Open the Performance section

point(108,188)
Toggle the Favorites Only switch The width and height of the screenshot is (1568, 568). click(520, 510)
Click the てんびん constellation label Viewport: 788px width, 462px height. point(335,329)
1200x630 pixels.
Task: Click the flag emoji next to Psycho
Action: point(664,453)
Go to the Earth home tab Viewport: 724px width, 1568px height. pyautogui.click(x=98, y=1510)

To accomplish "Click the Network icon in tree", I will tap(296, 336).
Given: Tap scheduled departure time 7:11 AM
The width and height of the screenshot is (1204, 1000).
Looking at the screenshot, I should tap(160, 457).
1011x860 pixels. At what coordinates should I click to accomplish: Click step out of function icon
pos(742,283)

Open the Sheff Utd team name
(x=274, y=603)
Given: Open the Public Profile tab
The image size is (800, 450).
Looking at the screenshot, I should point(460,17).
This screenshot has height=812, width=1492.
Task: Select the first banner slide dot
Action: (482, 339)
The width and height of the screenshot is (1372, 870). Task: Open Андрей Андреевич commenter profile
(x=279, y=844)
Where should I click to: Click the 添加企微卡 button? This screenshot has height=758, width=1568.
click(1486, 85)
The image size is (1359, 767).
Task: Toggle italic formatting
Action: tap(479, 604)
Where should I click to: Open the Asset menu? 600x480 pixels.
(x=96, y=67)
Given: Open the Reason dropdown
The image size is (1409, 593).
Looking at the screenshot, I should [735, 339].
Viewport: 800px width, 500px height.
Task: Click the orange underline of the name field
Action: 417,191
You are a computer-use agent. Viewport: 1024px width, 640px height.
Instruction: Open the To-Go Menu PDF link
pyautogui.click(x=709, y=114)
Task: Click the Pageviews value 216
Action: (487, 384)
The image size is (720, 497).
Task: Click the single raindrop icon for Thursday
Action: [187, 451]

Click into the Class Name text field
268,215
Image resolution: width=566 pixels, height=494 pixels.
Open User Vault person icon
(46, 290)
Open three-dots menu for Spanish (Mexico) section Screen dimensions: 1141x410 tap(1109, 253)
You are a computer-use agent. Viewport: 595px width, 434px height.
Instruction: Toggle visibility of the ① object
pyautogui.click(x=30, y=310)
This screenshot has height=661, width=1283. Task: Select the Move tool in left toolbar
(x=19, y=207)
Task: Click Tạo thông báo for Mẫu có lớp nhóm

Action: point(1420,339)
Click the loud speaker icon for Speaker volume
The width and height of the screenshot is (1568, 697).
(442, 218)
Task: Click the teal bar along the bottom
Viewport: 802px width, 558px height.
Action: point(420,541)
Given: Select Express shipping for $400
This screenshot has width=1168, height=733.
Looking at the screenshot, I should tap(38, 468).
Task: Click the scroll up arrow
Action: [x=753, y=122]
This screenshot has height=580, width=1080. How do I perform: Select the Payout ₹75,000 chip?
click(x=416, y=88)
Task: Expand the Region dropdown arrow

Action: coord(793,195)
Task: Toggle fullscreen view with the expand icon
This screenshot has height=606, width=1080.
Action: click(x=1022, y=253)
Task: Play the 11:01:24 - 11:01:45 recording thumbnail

_____

Problem requirements: Write out again, exactly, the line containing "Viewport: 802px width, 558px height." and every later line of the records. Omit the rest.

Output for this exercise:
Viewport: 802px width, 558px height.
Action: point(420,541)
Given: Select Express shipping for $400
This screenshot has width=1168, height=733.
Looking at the screenshot, I should tap(38, 468).
Task: Click the scroll up arrow
Action: [x=753, y=122]
This screenshot has height=580, width=1080. How do I perform: Select the Payout ₹75,000 chip?
click(x=416, y=88)
Task: Expand the Region dropdown arrow

Action: coord(793,195)
Task: Toggle fullscreen view with the expand icon
This screenshot has height=606, width=1080.
Action: click(x=1022, y=253)
Task: Play the 11:01:24 - 11:01:45 recording thumbnail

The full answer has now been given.